Work instructions
Restate the records word for word, omitting nothing.

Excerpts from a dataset

- - - - - - -

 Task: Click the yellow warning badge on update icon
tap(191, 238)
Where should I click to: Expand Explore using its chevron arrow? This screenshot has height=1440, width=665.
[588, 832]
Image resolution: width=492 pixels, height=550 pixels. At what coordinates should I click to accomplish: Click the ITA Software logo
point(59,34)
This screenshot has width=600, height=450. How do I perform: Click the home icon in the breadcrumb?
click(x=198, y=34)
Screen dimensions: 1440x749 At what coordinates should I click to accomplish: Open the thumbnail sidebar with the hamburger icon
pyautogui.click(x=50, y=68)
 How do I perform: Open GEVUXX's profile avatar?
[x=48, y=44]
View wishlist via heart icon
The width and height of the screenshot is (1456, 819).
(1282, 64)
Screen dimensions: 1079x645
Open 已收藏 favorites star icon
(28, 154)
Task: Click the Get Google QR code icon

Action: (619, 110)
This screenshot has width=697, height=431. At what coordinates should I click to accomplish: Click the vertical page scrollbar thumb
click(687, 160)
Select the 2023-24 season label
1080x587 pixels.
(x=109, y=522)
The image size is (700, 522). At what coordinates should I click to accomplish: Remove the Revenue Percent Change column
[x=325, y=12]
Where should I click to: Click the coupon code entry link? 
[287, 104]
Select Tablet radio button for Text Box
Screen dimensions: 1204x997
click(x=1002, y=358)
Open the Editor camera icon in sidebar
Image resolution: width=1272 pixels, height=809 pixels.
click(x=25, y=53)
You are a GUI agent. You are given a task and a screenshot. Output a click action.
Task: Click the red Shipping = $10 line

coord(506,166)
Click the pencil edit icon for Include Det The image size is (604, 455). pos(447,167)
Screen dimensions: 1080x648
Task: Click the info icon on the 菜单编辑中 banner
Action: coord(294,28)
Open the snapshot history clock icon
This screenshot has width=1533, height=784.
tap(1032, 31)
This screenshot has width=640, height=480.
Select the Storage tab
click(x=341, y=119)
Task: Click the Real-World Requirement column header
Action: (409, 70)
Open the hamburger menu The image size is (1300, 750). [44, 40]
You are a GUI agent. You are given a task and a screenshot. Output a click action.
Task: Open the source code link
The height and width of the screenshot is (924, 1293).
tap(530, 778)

- - - - - - -

Solution to the exercise
 Task: Click the yellow warning badge on update icon
tap(191, 238)
Where should I click to: Expand Explore using its chevron arrow? This screenshot has height=1440, width=665.
[588, 832]
Image resolution: width=492 pixels, height=550 pixels. At what coordinates should I click to accomplish: Click the ITA Software logo
point(59,34)
This screenshot has width=600, height=450. How do I perform: Click the home icon in the breadcrumb?
click(x=198, y=34)
Screen dimensions: 1440x749 At what coordinates should I click to accomplish: Open the thumbnail sidebar with the hamburger icon
pyautogui.click(x=50, y=68)
 How do I perform: Open GEVUXX's profile avatar?
[x=48, y=44]
View wishlist via heart icon
The width and height of the screenshot is (1456, 819).
(1282, 64)
Screen dimensions: 1079x645
Open 已收藏 favorites star icon
(28, 154)
Task: Click the Get Google QR code icon

Action: (619, 110)
This screenshot has width=697, height=431. At what coordinates should I click to accomplish: Click the vertical page scrollbar thumb
click(687, 160)
Select the 2023-24 season label
1080x587 pixels.
(x=109, y=522)
The image size is (700, 522). At what coordinates should I click to accomplish: Remove the Revenue Percent Change column
[x=325, y=12]
Where should I click to: Click the coupon code entry link? 
[287, 104]
Select Tablet radio button for Text Box
Screen dimensions: 1204x997
click(x=1002, y=358)
Open the Editor camera icon in sidebar
Image resolution: width=1272 pixels, height=809 pixels.
click(x=25, y=53)
You are a GUI agent. You are given a task and a screenshot. Output a click action.
Task: Click the red Shipping = $10 line

coord(506,166)
Click the pencil edit icon for Include Det The image size is (604, 455). pos(447,167)
Screen dimensions: 1080x648
Task: Click the info icon on the 菜单编辑中 banner
Action: coord(294,28)
Open the snapshot history clock icon
This screenshot has width=1533, height=784.
tap(1032, 31)
This screenshot has width=640, height=480.
Select the Storage tab
click(x=341, y=119)
Task: Click the Real-World Requirement column header
Action: (409, 70)
Open the hamburger menu The image size is (1300, 750). [44, 40]
You are a GUI agent. You are given a task and a screenshot. Output a click action.
Task: Open the source code link
The height and width of the screenshot is (924, 1293).
tap(530, 778)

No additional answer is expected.